Berkman, BE and Zachary, ES and Eckstein, L and Pike, ER, The Ethics of Large-Scale Genomic Research, Ethical Reasoning in Big Data, Springer, J Collmann, and SA Matei (ed), Switzerland, pp. 53-69. ISBN 978-3-319-28422-4 (2016) [Research Book Chapter]
Copyright 2016 Springer International Publishing Switzerland
The potential for big data to advance our understanding of human disease has been particularly heralded in the field of genomics. Recent technological advances have accelerated the massive data generation capabilities of genomic research, which has allowed researchers to undertake larger scale genomic research, with significantly more participants, further spurring the generation of massive amounts of data.
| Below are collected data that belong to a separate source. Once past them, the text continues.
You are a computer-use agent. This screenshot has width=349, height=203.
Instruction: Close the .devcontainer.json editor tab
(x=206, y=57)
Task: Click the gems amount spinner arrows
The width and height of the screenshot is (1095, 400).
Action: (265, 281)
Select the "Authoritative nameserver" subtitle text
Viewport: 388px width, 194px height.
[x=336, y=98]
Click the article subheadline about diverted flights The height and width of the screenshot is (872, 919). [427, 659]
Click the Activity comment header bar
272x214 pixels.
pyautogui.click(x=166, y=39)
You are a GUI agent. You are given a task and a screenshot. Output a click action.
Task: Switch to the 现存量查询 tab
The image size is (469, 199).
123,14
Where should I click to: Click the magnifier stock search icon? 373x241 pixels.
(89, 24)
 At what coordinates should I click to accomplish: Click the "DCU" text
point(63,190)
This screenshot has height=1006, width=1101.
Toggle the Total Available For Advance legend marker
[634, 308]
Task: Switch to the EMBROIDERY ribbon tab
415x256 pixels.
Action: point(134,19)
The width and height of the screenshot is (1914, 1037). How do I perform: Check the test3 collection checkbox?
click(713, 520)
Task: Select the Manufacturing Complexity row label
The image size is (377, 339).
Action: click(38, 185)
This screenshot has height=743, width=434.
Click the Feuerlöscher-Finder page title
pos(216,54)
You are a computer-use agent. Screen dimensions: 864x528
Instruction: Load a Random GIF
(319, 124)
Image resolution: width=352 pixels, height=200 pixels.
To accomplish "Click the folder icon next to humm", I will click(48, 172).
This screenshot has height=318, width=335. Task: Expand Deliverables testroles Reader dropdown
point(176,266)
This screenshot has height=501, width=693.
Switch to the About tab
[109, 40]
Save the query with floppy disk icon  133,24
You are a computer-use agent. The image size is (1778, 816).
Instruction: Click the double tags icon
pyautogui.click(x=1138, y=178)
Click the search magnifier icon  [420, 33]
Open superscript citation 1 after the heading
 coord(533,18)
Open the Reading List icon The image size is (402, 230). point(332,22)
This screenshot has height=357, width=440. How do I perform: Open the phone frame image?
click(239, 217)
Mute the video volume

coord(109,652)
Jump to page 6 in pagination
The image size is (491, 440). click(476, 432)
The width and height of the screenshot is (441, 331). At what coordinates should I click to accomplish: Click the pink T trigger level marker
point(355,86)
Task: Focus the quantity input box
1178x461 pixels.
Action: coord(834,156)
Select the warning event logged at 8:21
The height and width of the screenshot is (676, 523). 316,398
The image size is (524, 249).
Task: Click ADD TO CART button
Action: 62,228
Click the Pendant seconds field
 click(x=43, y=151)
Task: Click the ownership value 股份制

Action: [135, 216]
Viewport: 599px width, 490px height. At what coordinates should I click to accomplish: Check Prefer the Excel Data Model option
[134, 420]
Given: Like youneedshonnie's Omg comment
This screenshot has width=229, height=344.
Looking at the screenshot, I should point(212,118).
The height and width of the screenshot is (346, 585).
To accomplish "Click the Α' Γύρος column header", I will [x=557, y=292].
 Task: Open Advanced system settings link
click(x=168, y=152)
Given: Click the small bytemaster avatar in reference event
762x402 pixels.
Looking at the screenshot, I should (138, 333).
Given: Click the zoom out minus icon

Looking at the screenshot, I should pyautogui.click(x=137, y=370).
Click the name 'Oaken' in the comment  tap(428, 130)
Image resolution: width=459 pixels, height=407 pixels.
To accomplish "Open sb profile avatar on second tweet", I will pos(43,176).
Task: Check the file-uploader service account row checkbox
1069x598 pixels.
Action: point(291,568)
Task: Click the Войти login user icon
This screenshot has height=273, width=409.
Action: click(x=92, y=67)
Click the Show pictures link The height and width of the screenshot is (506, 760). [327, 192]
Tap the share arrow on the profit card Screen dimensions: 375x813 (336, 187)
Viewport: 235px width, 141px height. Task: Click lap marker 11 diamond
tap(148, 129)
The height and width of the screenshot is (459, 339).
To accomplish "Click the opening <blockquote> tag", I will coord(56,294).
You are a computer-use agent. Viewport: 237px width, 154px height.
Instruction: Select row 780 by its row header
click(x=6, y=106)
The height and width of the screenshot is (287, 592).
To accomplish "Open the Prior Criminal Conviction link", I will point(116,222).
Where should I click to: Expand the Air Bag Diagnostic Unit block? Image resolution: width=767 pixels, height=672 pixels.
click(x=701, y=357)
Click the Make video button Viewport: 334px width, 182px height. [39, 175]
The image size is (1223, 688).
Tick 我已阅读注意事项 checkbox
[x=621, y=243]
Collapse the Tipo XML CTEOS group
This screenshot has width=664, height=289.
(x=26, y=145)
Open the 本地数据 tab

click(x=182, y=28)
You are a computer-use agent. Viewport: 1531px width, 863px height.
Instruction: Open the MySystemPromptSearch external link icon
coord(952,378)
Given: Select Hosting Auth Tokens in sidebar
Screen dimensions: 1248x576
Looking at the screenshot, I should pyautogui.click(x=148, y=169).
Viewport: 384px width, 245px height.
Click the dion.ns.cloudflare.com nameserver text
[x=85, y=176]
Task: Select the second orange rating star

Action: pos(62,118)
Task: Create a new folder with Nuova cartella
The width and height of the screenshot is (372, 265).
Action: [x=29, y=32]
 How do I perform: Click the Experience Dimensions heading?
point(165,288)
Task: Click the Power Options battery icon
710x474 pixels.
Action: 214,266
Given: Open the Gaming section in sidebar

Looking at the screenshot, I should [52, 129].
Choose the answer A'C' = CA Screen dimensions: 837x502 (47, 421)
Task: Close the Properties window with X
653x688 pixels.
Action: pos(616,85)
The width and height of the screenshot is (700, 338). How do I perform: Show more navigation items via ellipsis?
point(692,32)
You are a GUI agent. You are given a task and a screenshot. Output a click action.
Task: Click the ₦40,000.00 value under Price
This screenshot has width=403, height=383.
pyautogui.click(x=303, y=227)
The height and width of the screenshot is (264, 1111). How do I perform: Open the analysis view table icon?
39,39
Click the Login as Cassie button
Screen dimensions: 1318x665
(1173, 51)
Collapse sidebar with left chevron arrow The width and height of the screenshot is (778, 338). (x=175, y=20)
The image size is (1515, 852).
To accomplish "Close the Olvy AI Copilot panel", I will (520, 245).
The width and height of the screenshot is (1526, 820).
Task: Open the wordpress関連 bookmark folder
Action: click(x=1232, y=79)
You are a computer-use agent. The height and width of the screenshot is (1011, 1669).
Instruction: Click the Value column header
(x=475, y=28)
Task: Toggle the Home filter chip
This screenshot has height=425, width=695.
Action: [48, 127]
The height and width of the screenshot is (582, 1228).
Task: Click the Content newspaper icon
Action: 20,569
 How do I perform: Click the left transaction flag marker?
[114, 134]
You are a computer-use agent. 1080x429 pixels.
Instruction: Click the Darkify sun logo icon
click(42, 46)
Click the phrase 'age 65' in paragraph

The advance of technology has also triggered a significant reduction in cost, allowing large-scale genomic research to be increasingly feasible, even for smaller research sites. The rise of genetic research has triggered the creation of many large-scale genomic repositories (LSGRs) some of which contain the genomic information of millions of research participants. While LSGRs have genuine potential, they also have raised a number of ethical concerns. Most prominently, commentators have raised questions about the privacy implications of LSGRs, given that all genomic data is theoretically re-identifiable. Privacy can be further threatened by the possibility of aggregation of data sets, which can give rise to unexpected, and potentially sensitive, information. Beyond privacy concerns, LSGRs also raise questions about participant autonomy, public trust in research, and justice. In this chapter, we explore these ethical challenges, with the goal of elucidating which ones require closer scrutiny and perhaps policy action. Our analysis suggests that caution is warranted before any major policies are implemented. Much attention has been directed at privacy concerns raised by LSGRs, but perhaps for the wrong reasons, and perhaps at the expense of other relevant concerns. We do not think that there is yet sufficient evidence to motivate enactment of major policy changes in order to safeguard welfare interests, although there might be some stronger reasons to worry about subjects’ non-welfare interests. We also believe that LSGRs raise genuine concerns about autonomy and justice. Big data research, and LSGRs in particular, have the potential to radically advance our understanding of human disease. While these new research resources raise important ethical concerns, any policies implemented concerning LSGRs should be carefully tailored to ensure that research is not unduly burdened.